Album: The Milk of Human Kindness

Label: Domino

Review date: May. 17, 2005


It’s old news, but Dan Snaith now records as Caribou. Some insignificant bartender in the East Village threatened to sue, forcing him to relinquish the Manitoba name. Luckily, dramatic alterations like this are nothing new to Snaith, who is currently writing a thesis concerning modular forms, part of his PhD in mathematics. After debuting with the cozy Start Breaking My Heart (all too similar to some other Canadian-dubbed purveyors of pastoral IDM), he followed with the more organic psyche-candy Up In Flames. Throughout it all, Snaith’s maintained a warm sound, and in his latest incarnation, he disguises shoegazed sampledelica as a live band.

Reveling in a kaleidoscopic, almost naďve sense of discovery, The Milk of Human Kindness is filled with the undulating trance of Neu! and Can, the ferocity of Lightning Bolt, and the hazy beats of Express Rising. The eccentric Snaith rips the rarefied sounds of modern pop from their established context and forms nonlinear compositions constantly in flux.

The number of brief deranged flourishes among fleshed-out thoughts lends Kindness a sort of Trout Mask Replica pace. Of the spastic tracks, Snaith’s apparent homage to Morton Subotnick sounds more like Fela Kuti and Odyssey and Oracle. The alarming “Lord Leopard” – Snaith’s first stab at hip hop – melds shrill, Bronx-style beats, a looped harpsichord and a Julliard recital.

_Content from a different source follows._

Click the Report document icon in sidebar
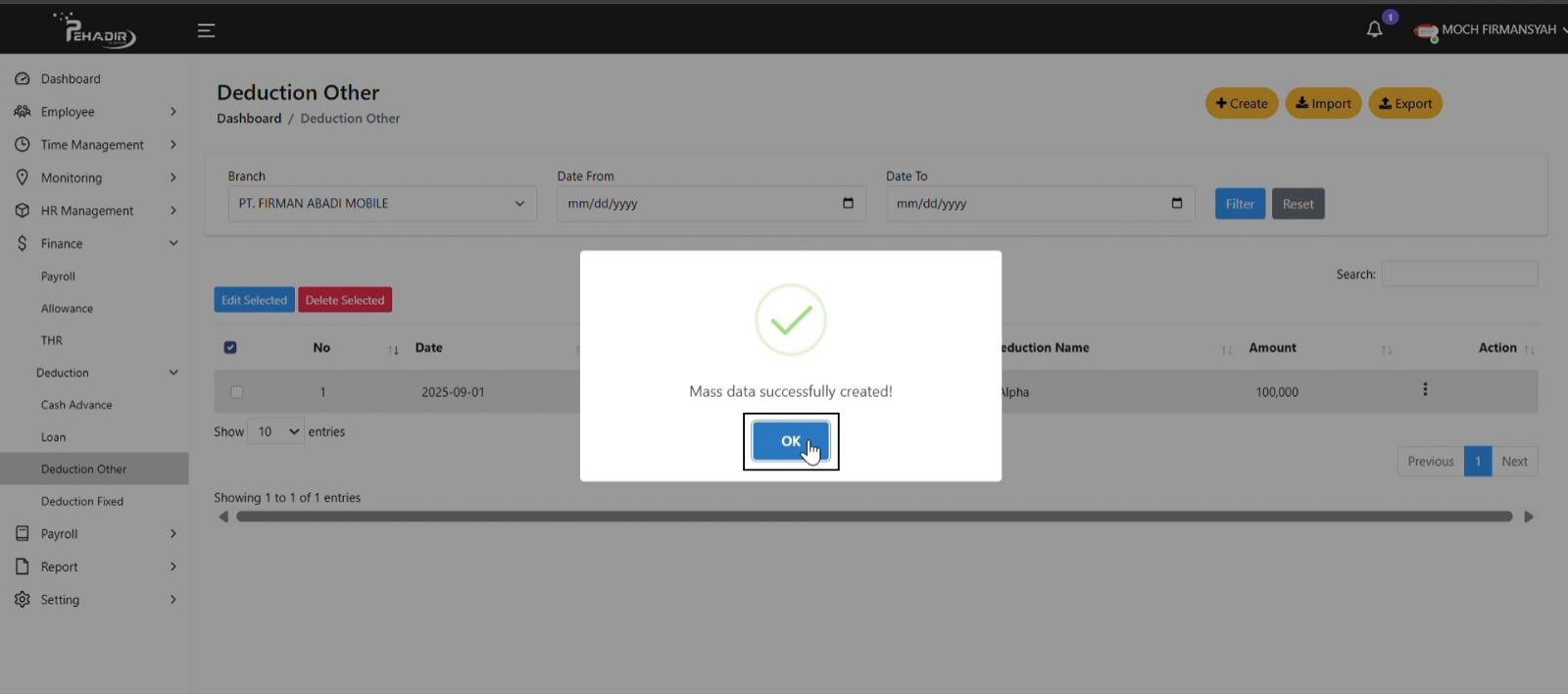[23, 567]
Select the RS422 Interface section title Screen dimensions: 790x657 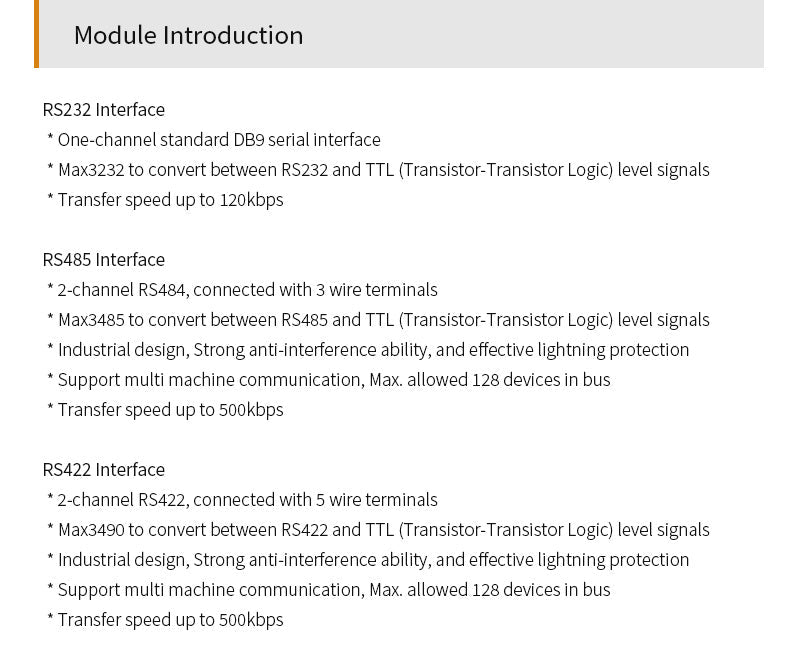coord(104,470)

His other hip hop track, “Pelican Narrows,” is slightly more developed and one of the album’s finest. The permutation of its naked break and porcelain music box is dirtier than anything found on RJD2 or Boom Bip’s latest records. “Yeti”’s whirring mellotron, whimsical lyrics about skunks and feathers and blue-sky acoustic guitar would have fit right in on Flames. The modernized Easy Rider anthem “Bees” is the tightest groove Snaith has etched, all laid-back cooing, cascading brass and rapid-fire kit breakdowns.

Snaith wears restlessness well, making The Milk of Human Kindness more audacious and assured than anything he’s ever done. Spry, optimistic, cacophonous and always moving forward, the record acts as a microcosm of the Manitoba/Caribou state, with Snaith gracefully proving once again that change can be good.